### [Brief]
Output exactly the lines that run from the start of the records to the line with "Image resolution: width=824", counting both ends, and skip the pictures.

-- Records for this exercise follows --

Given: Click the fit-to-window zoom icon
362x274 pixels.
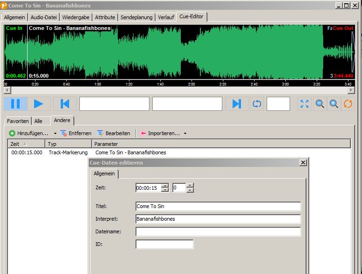Looking at the screenshot, I should (305, 104).
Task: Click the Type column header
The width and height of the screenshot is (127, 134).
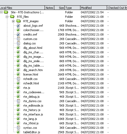Action: [72, 8]

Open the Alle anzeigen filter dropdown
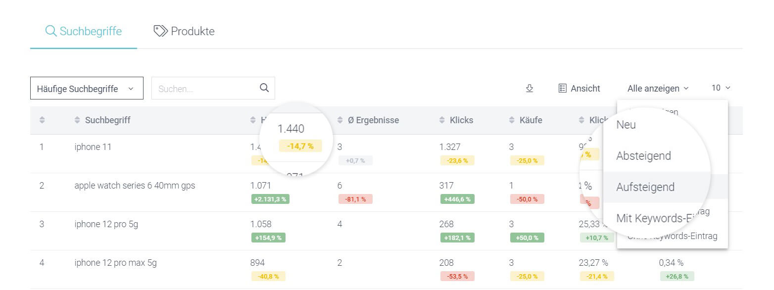[x=657, y=88]
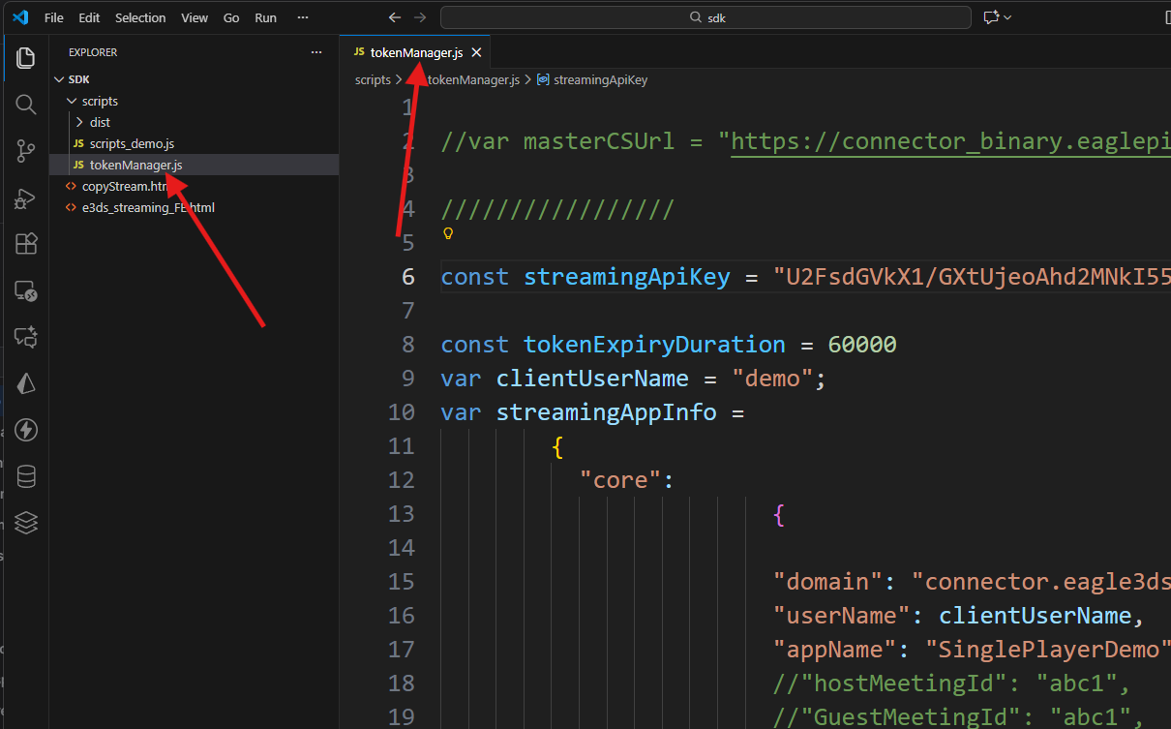Open the chat icon in title bar

pyautogui.click(x=991, y=17)
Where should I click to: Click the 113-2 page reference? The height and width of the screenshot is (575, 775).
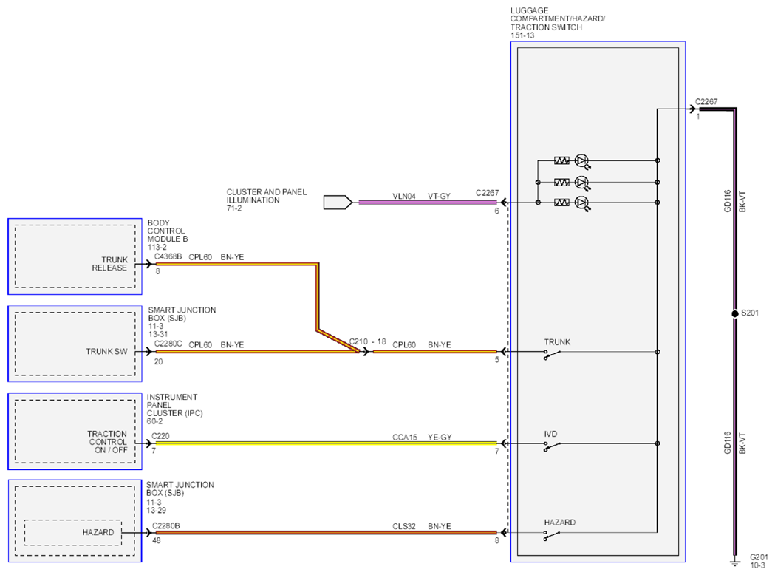point(157,247)
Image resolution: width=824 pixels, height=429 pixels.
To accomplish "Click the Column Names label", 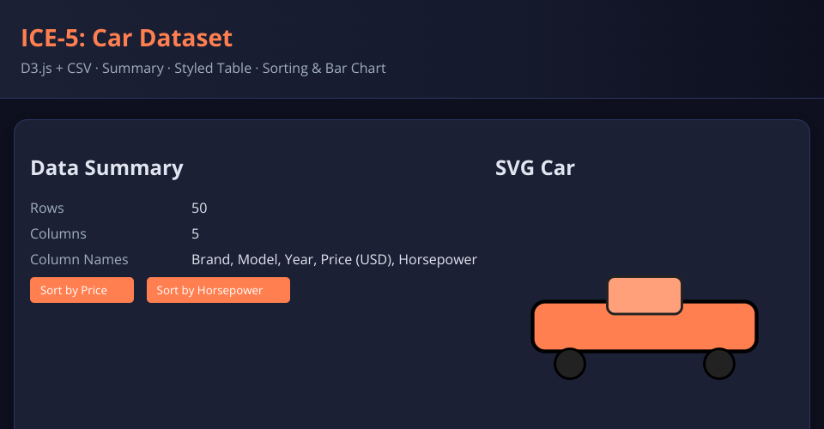I will pos(79,259).
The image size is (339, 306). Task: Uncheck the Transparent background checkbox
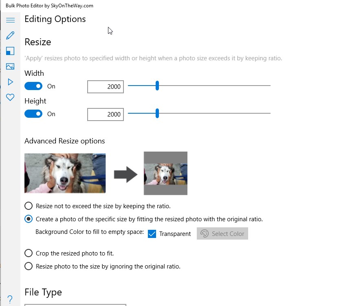152,234
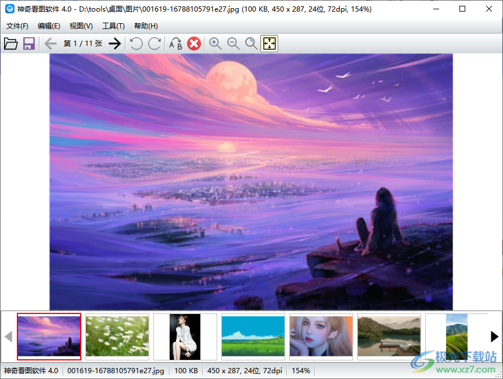Open the 工具(T) menu
This screenshot has width=503, height=379.
[113, 26]
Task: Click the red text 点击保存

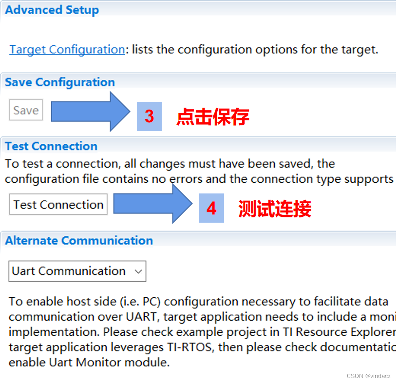Action: (x=212, y=117)

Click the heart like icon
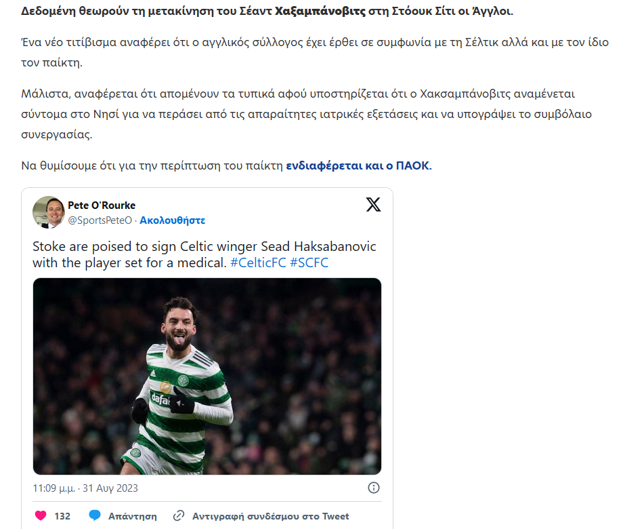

-- Records for this exercise concluded --

### [Solution]
Given: Click the fit-to-window zoom icon
362x274 pixels.
Looking at the screenshot, I should (305, 104).
Task: Click the Type column header
The width and height of the screenshot is (127, 134).
Action: [72, 8]

Open the Alle anzeigen filter dropdown
[x=657, y=88]
Open the chat icon in title bar

pyautogui.click(x=991, y=17)
Where should I click to: Click the 113-2 page reference? The height and width of the screenshot is (575, 775).
point(157,247)
Image resolution: width=824 pixels, height=429 pixels.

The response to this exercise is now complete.